Argentina offers U.S. creditors $6.5 billion payment on defaulted debt

U.S.-court appointed mediator Daniel Pollack exits his midtown Manhattan office after a meeting on Argentina's debt crisis, in New York February 4, 2016. REUTERS/Brendan McDermid

By Daniel Bases and Sarah Marsh

NEW YORK/BUENOS AIRES (Reuters) - Argentina made a formal debt payment offer to U.S. creditors who hold its defaulted bonds on Friday, seeking to end a more than decade-long legal battle that transformed the South American country into a financial markets pariah.

The offer, which asks creditors to take a reduced payment, followed five days of talks in New York between Argentine Finance Secretary Luis Caputo and New York hedge funds led by Elliott Management and other creditors that filed about $9.9 billion in claims.

In a statement, Argentina's finance ministry said the proposal broadly amounted to a reduction or so called haircut of 25 percent and would entail "a payment of approximately $6.5 billion if all the bondholders accept it".

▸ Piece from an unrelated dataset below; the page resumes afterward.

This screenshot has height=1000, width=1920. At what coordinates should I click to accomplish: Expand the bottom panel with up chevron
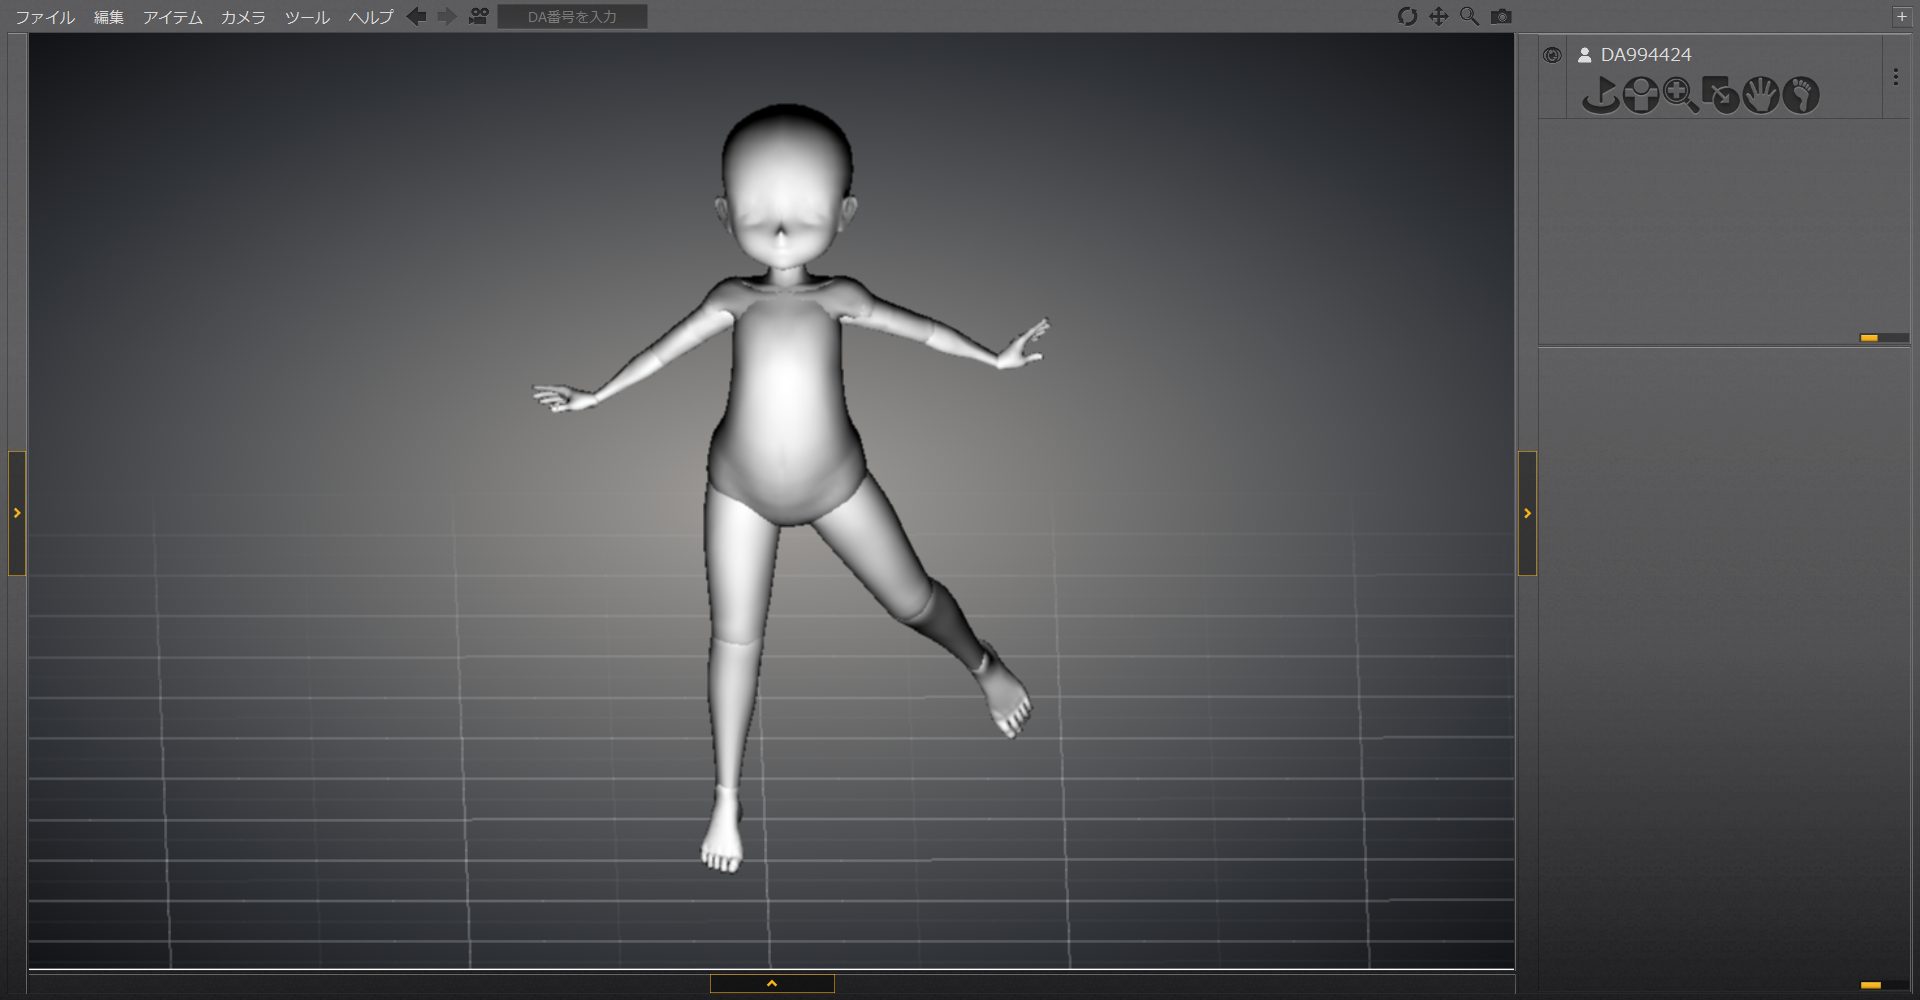(772, 984)
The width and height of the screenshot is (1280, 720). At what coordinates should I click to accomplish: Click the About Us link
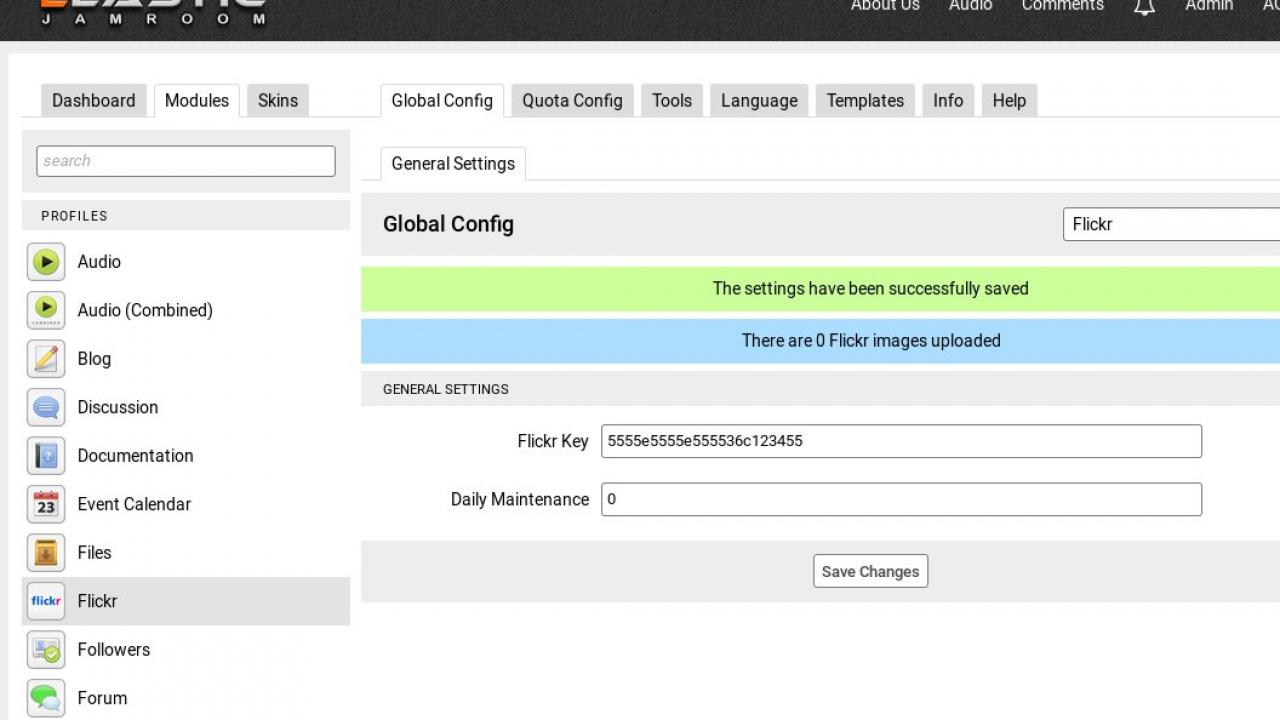click(885, 6)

There are two separate proposals for different classes of bondholders.

In a separate statement, mediator Daniel Pollack praised Argentine President Mauricio Macri's "courage and flexibility" and added that two of the leading six holdout investors had already agreed to the terms.

Macri must now get the deal through Congress, where no party holds a lower house majority. Macri may be able to bargain with dissident Peronists and parliamentarians allied to defeated presidential candidate Sergio Massa.